━━━ Records ━━━
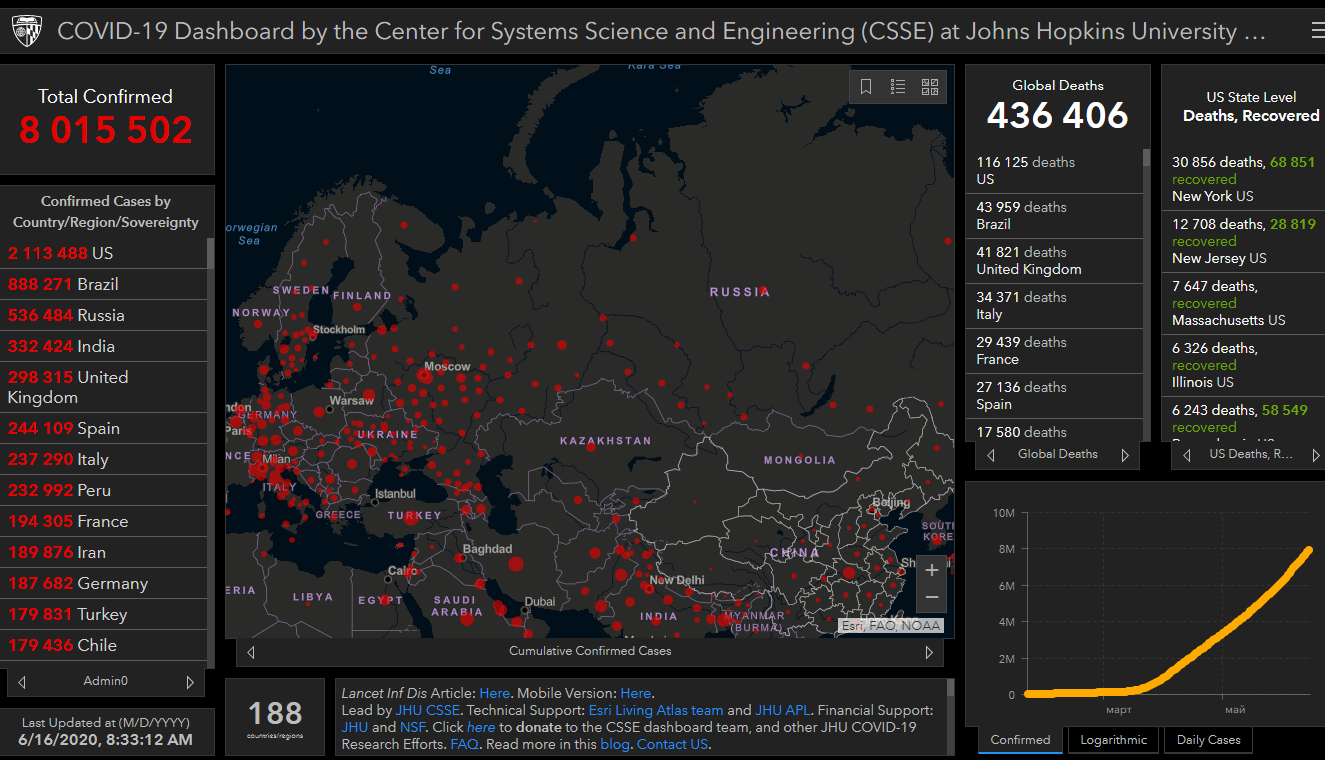Select the Confirmed chart tab

coord(1020,740)
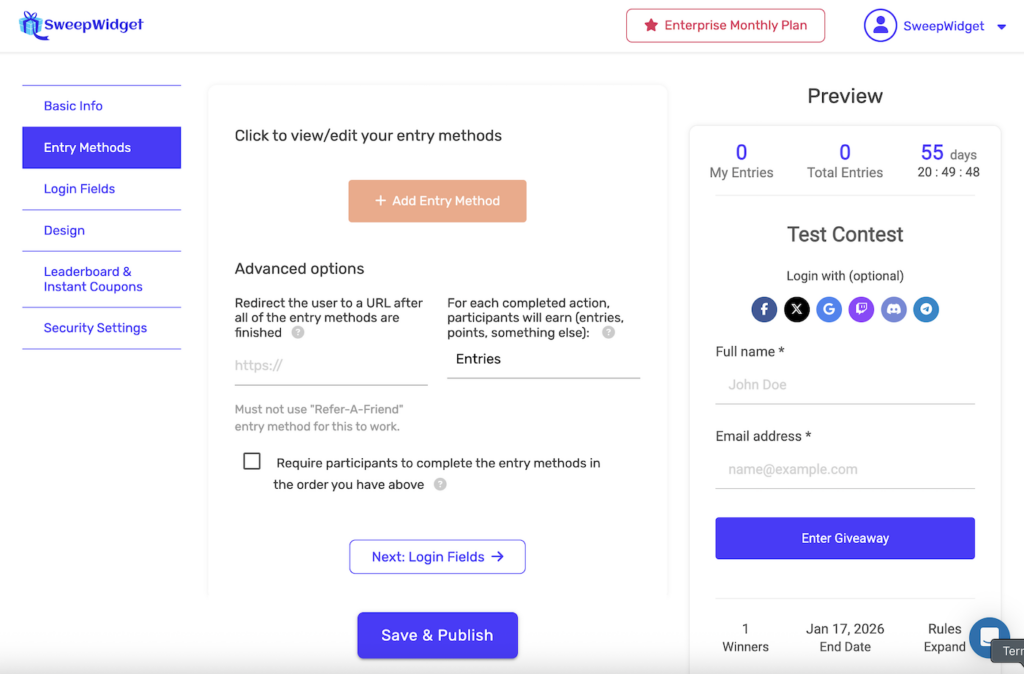The image size is (1024, 674).
Task: Expand the giveaway Rules section
Action: click(944, 637)
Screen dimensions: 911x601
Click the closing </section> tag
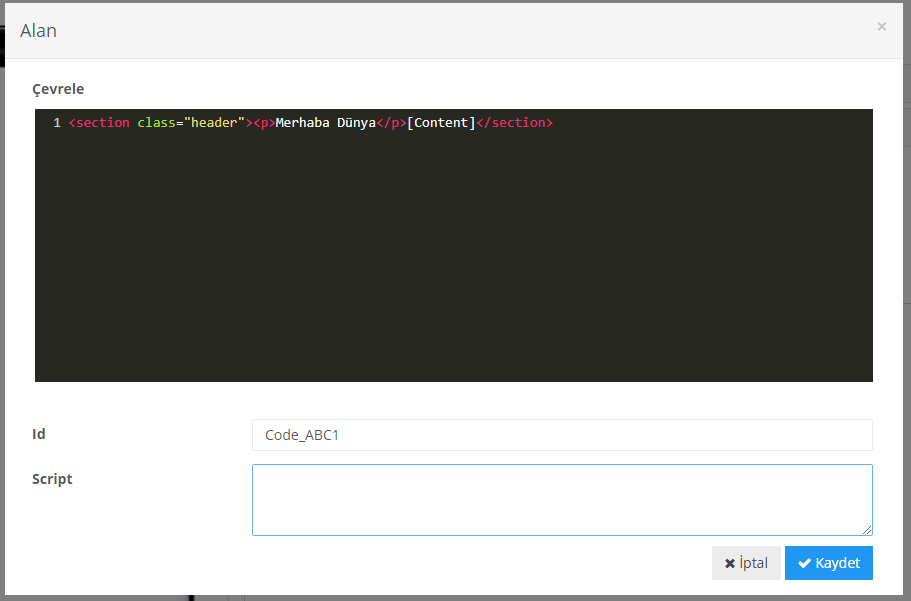tap(514, 123)
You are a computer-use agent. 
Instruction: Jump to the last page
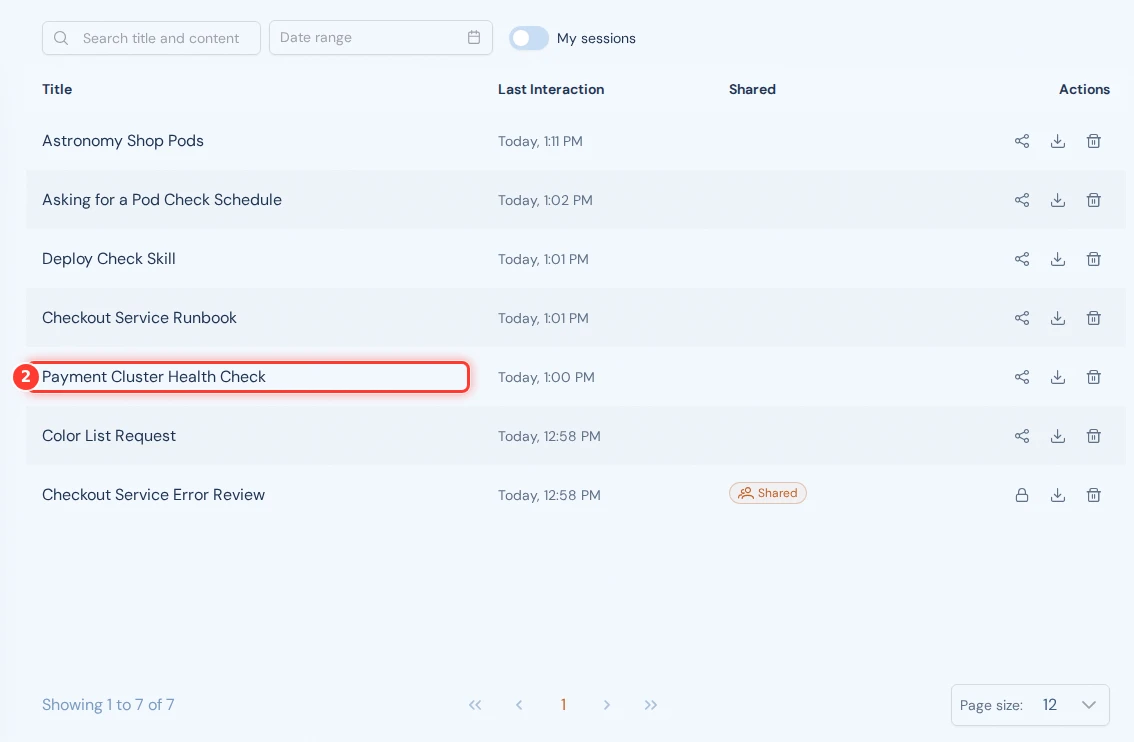point(650,705)
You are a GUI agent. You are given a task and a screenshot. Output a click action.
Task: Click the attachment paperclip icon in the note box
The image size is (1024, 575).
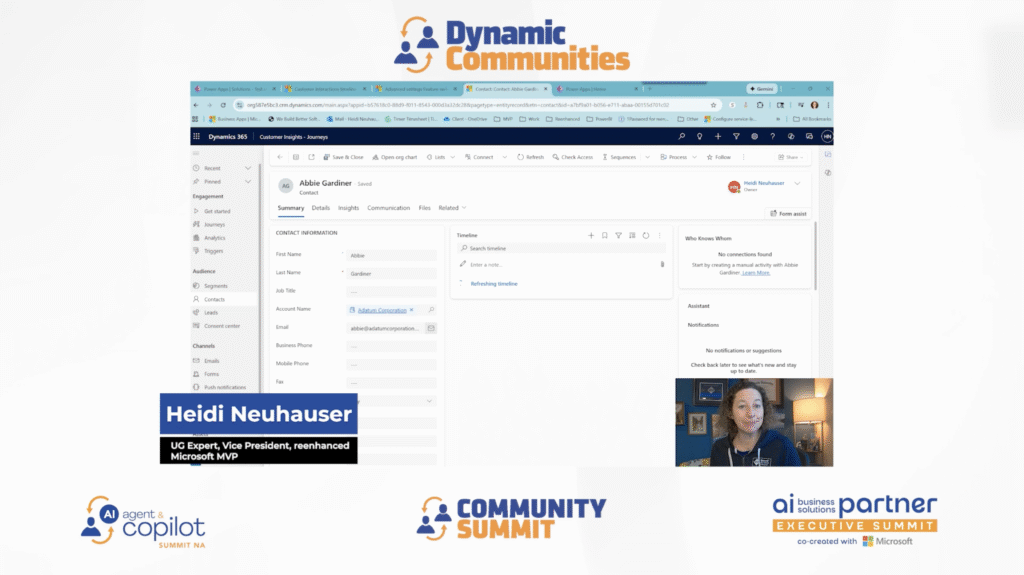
━━━
*To be done*.
Reproduce every line of the source data with each occurrence of "agent" changed to "assistant", leaving all other text as it is. Omit the pictures from your answer.

*Output*.
Select the Confirmed chart tab

coord(1020,740)
The image size is (1024, 674).
Task: Expand the giveaway Rules section
Action: click(944, 637)
Screen dimensions: 911x601
Click the closing </section> tag
tap(514, 123)
You are a computer-use assistant. 
Instruction: Jump to the last page
point(650,705)
You are a GUI assistant. You are given a task and a screenshot. Output a click action.
Task: Click the attachment paperclip icon in the note box
The image size is (1024, 575).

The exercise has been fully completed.